- _EXERCISE REQUIREMENTS_:
Could you print all of the data below again, exactly?

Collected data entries
[Start of Attachment]

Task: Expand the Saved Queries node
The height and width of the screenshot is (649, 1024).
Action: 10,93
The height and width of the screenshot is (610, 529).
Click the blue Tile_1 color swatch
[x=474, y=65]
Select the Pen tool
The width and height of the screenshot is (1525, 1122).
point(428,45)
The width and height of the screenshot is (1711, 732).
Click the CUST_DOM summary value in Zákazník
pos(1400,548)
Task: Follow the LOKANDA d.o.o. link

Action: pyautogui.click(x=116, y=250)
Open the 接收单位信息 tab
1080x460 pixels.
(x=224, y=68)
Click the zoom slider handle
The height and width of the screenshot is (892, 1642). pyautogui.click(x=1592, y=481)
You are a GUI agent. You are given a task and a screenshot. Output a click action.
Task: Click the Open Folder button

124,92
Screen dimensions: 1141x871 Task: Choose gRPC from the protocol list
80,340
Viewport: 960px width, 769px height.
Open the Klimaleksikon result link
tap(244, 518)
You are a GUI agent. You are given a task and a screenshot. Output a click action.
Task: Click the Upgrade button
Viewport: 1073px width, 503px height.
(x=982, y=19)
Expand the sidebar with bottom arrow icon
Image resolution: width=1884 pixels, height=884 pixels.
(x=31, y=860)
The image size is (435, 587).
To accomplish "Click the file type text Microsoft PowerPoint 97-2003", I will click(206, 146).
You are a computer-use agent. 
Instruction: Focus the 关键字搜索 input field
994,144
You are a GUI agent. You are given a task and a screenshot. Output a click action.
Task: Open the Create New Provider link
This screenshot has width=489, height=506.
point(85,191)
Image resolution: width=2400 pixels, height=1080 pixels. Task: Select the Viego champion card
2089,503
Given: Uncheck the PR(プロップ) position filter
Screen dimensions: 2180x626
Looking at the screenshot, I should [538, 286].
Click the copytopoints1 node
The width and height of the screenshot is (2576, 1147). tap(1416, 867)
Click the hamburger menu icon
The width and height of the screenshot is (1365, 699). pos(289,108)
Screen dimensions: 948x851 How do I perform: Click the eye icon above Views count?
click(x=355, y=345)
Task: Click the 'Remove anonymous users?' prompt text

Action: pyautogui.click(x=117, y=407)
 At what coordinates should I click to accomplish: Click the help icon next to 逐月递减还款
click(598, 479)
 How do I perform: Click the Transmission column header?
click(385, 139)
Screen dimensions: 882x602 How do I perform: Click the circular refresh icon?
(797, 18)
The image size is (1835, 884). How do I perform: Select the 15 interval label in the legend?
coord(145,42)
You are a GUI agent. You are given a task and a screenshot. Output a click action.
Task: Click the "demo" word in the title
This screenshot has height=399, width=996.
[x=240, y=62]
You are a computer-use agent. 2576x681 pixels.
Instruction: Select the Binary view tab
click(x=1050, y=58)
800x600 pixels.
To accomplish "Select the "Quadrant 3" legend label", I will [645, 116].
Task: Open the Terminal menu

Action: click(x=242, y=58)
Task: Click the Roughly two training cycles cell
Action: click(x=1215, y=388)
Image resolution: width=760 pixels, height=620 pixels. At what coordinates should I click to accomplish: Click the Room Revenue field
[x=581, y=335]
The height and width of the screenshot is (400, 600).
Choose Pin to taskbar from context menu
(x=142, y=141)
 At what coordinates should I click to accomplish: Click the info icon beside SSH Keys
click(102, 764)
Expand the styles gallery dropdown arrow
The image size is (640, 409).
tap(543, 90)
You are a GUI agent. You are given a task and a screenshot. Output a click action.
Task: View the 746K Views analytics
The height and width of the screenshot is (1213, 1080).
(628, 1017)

[End of Attachment]

- _TASK ANSWER_:
Task: Expand the Saved Queries node
The height and width of the screenshot is (649, 1024).
Action: 10,93
The height and width of the screenshot is (610, 529).
Click the blue Tile_1 color swatch
[x=474, y=65]
Select the Pen tool
The width and height of the screenshot is (1525, 1122).
point(428,45)
The width and height of the screenshot is (1711, 732).
Click the CUST_DOM summary value in Zákazník
pos(1400,548)
Task: Follow the LOKANDA d.o.o. link

Action: pyautogui.click(x=116, y=250)
Open the 接收单位信息 tab
1080x460 pixels.
(x=224, y=68)
Click the zoom slider handle
The height and width of the screenshot is (892, 1642). pyautogui.click(x=1592, y=481)
You are a GUI agent. You are given a task and a screenshot. Output a click action.
Task: Click the Open Folder button

124,92
Screen dimensions: 1141x871 Task: Choose gRPC from the protocol list
80,340
Viewport: 960px width, 769px height.
Open the Klimaleksikon result link
tap(244, 518)
You are a GUI agent. You are given a task and a screenshot. Output a click action.
Task: Click the Upgrade button
Viewport: 1073px width, 503px height.
(x=982, y=19)
Expand the sidebar with bottom arrow icon
Image resolution: width=1884 pixels, height=884 pixels.
(x=31, y=860)
The image size is (435, 587).
To accomplish "Click the file type text Microsoft PowerPoint 97-2003", I will click(206, 146).
You are a computer-use agent. 
Instruction: Focus the 关键字搜索 input field
994,144
You are a GUI agent. You are given a task and a screenshot. Output a click action.
Task: Open the Create New Provider link
This screenshot has width=489, height=506.
point(85,191)
Image resolution: width=2400 pixels, height=1080 pixels. Task: Select the Viego champion card
2089,503
Given: Uncheck the PR(プロップ) position filter
Screen dimensions: 2180x626
Looking at the screenshot, I should [538, 286].
Click the copytopoints1 node
The width and height of the screenshot is (2576, 1147). tap(1416, 867)
Click the hamburger menu icon
The width and height of the screenshot is (1365, 699). pos(289,108)
Screen dimensions: 948x851 How do I perform: Click the eye icon above Views count?
click(x=355, y=345)
Task: Click the 'Remove anonymous users?' prompt text

Action: pyautogui.click(x=117, y=407)
 At what coordinates should I click to accomplish: Click the help icon next to 逐月递减还款
click(598, 479)
 How do I perform: Click the Transmission column header?
click(385, 139)
Screen dimensions: 882x602 How do I perform: Click the circular refresh icon?
(797, 18)
The image size is (1835, 884). How do I perform: Select the 15 interval label in the legend?
coord(145,42)
You are a GUI agent. You are given a task and a screenshot. Output a click action.
Task: Click the "demo" word in the title
This screenshot has height=399, width=996.
[x=240, y=62]
You are a computer-use agent. 2576x681 pixels.
Instruction: Select the Binary view tab
click(x=1050, y=58)
800x600 pixels.
To accomplish "Select the "Quadrant 3" legend label", I will [645, 116].
Task: Open the Terminal menu

Action: click(x=242, y=58)
Task: Click the Roughly two training cycles cell
Action: click(x=1215, y=388)
Image resolution: width=760 pixels, height=620 pixels. At what coordinates should I click to accomplish: Click the Room Revenue field
[x=581, y=335]
The height and width of the screenshot is (400, 600).
Choose Pin to taskbar from context menu
(x=142, y=141)
 At what coordinates should I click to accomplish: Click the info icon beside SSH Keys
click(102, 764)
Expand the styles gallery dropdown arrow
The image size is (640, 409).
tap(543, 90)
You are a GUI agent. You are given a task and a screenshot. Output a click action.
Task: View the 746K Views analytics
The height and width of the screenshot is (1213, 1080).
(628, 1017)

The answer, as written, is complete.